Born in the predominantly Catholic city of Derry in 1950, in 2003 McGuinness told an investigation into the shooting dead of 14 people by the British Army in 1972 on what has become known as Bloody Sunday that he was IRA second-in-command in the city at the time. However, over the years he has repeatedly denied that he is still an IRA member.
In 1973, he was convicted of terrorism offences in the Republic of Ireland and served time in prison there.
In 1972, McGuinness was one of the Republican - a more extreme form of Irish nationalism that advocated violence to achieve a united Ireland - leaders flown to London for talks with the British government. Those talks failed.

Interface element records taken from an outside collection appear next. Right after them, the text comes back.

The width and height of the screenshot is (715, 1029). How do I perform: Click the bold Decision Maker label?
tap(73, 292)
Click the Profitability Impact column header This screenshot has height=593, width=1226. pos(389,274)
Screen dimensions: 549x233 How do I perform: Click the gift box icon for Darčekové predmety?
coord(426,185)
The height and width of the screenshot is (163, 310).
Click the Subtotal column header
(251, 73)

Over two decades later he was Sinn Fein's chief negotiator in the talks that led to the 1998 Good Friday Agreement on power-sharing between Unionists who want to maintain Northern Ireland's links with Britain and Nationalists.
Together with Sinn Fein leader Gerry Adams, McGuinness has led the Republican movement from violence and into politics over the past two decades. He is regarded as having played a pivotal role in persuading the IRA to call a ceasefire in 1994.
Elected to the British parliament in 1997 as Sinn Fein member of parliament for Mid-Ulster, he is also a member of the Northern Ireland Assembly.
McGuinness was appointed education minister in the power-sharing executive formed as a result of the 1998 Good Friday Agreement but the arrangement collapsed in October 2002 following allegations of IRA spying.
On Tuesday when the executive was restored the man once dubbed 'the godfather of godfathers' by a Unionist MP took the number two job, thanks to his party's emergence as the biggest nationalist party in Northern Ireland in assembly elections.